• WHAT NEEDS TO BE DONE: Your answer should be the lines below from the one with "Where should I" to the one with "800x1364 pixels.", both included, given again exactly and with nothing added.

• SOURCE MATERIAL:
┌────────
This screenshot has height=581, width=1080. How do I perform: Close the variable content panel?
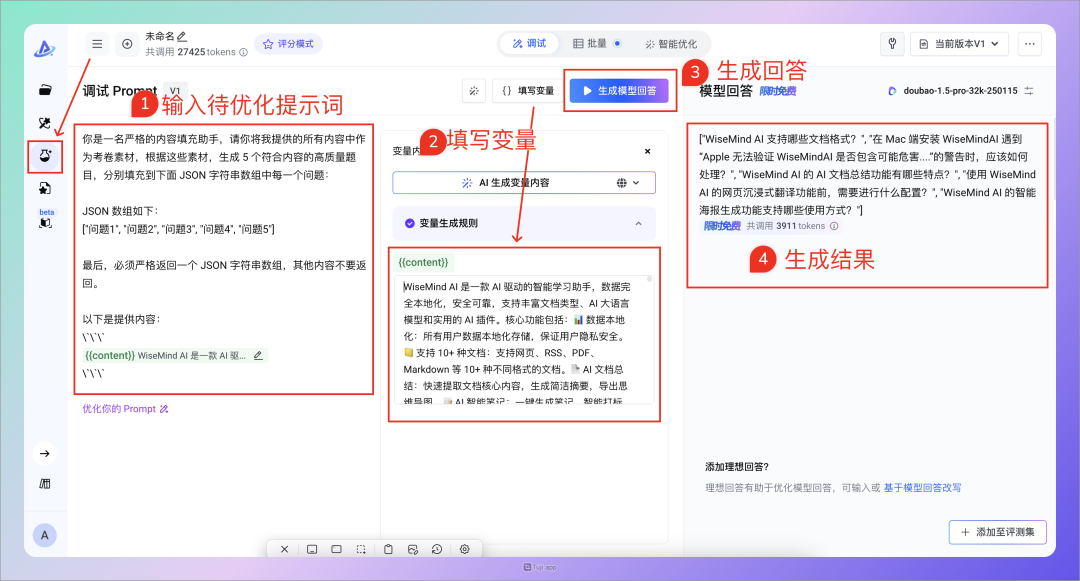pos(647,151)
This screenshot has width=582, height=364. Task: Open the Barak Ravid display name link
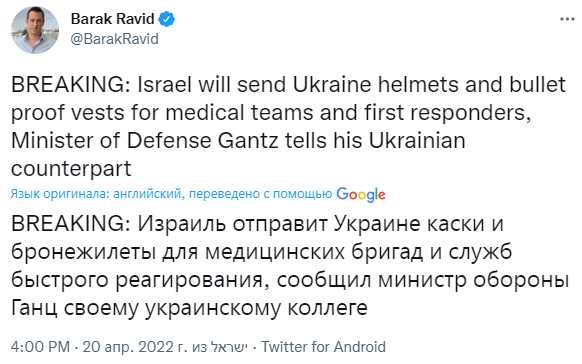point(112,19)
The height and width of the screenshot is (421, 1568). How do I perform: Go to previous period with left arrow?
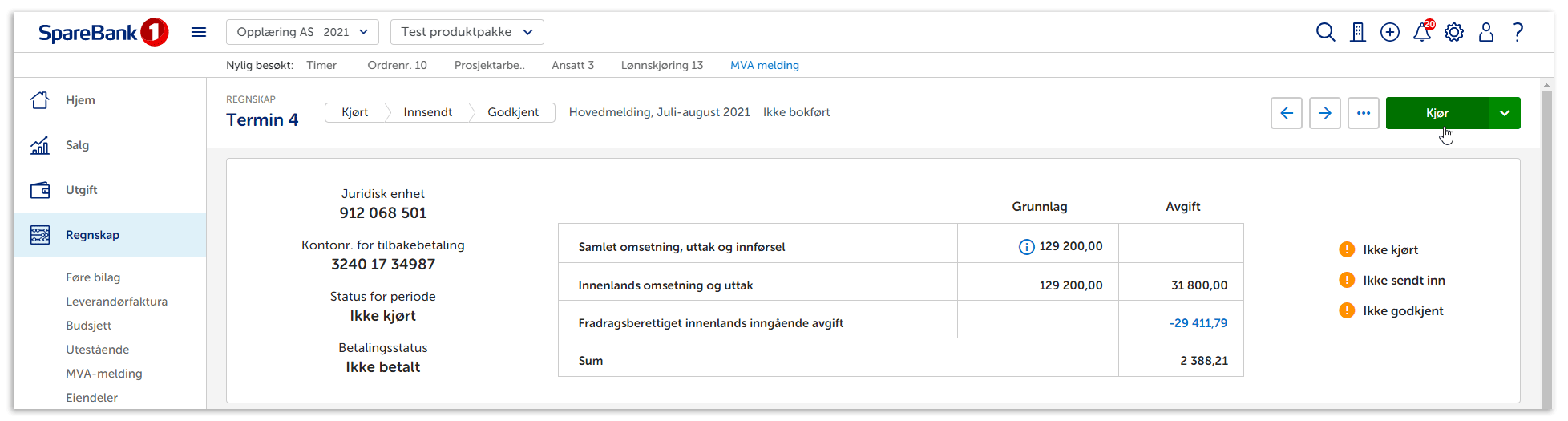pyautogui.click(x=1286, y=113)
└────────
┌────────
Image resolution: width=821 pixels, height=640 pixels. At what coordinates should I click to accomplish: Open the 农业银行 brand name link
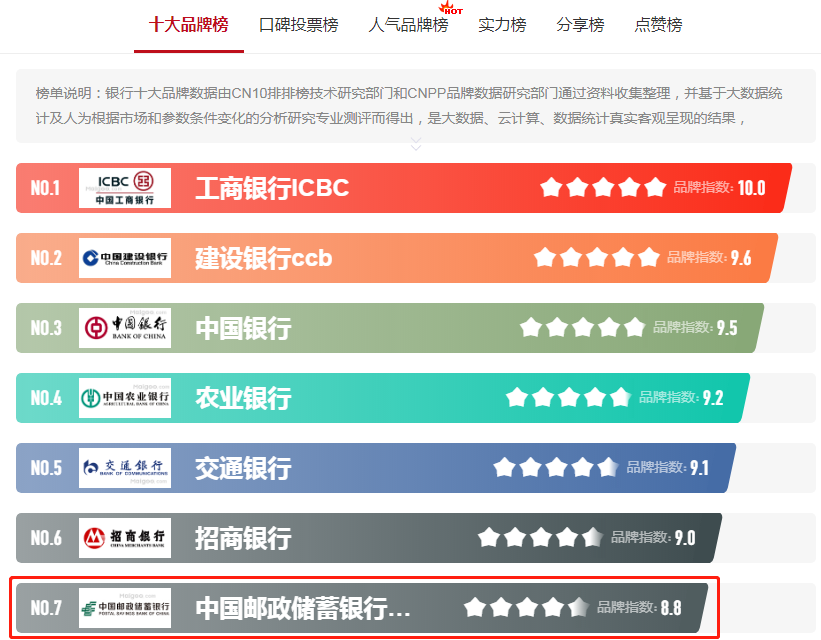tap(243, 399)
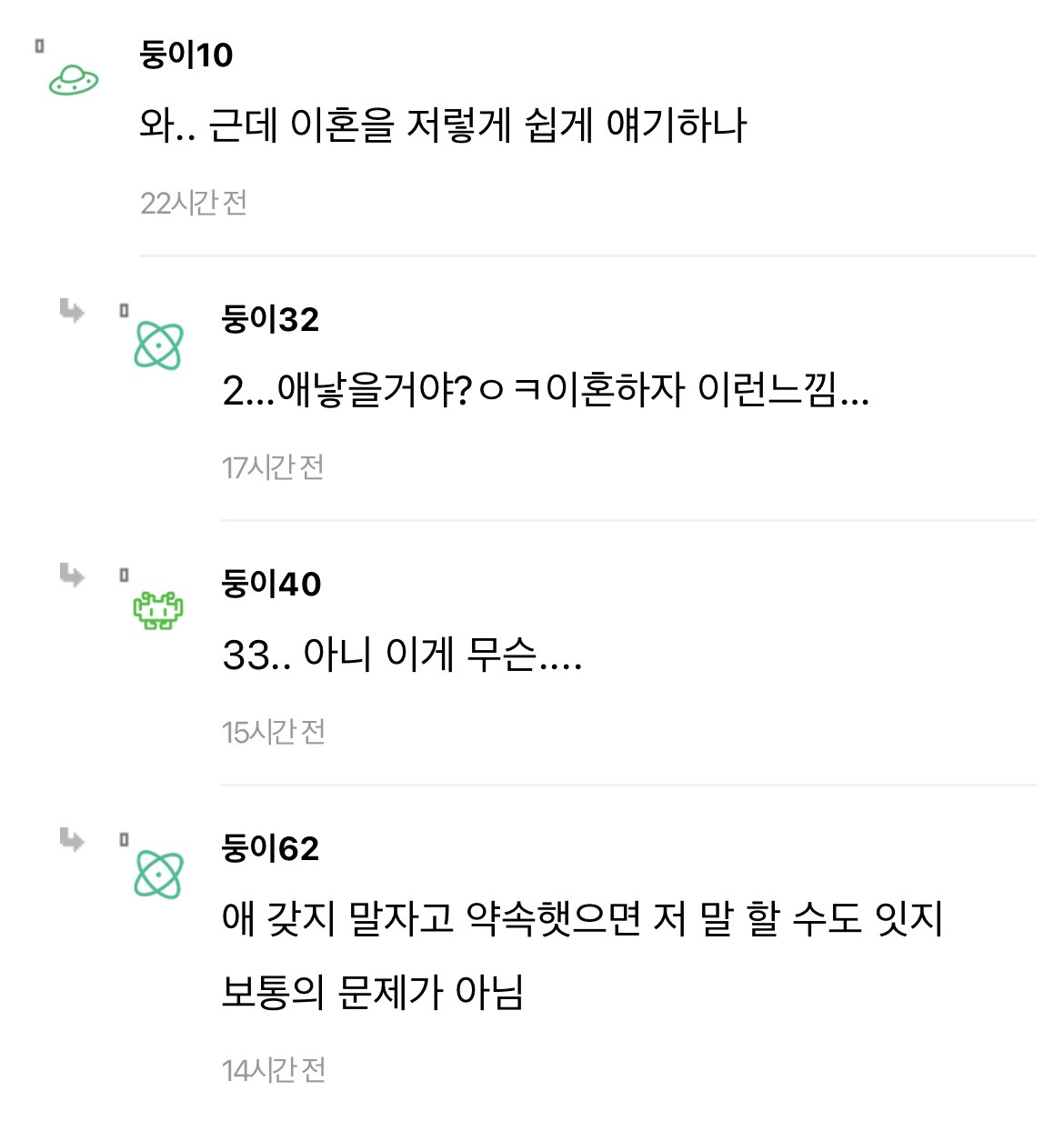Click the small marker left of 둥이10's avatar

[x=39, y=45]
└────────
┌────────
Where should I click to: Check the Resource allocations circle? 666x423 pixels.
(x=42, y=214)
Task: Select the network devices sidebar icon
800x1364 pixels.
└────────
• EXPECTED OUTPUT:
Where should I click to: Check the Resource allocations circle? 666x423 pixels.
(x=42, y=214)
Task: Select the network devices sidebar icon
800x1364 pixels.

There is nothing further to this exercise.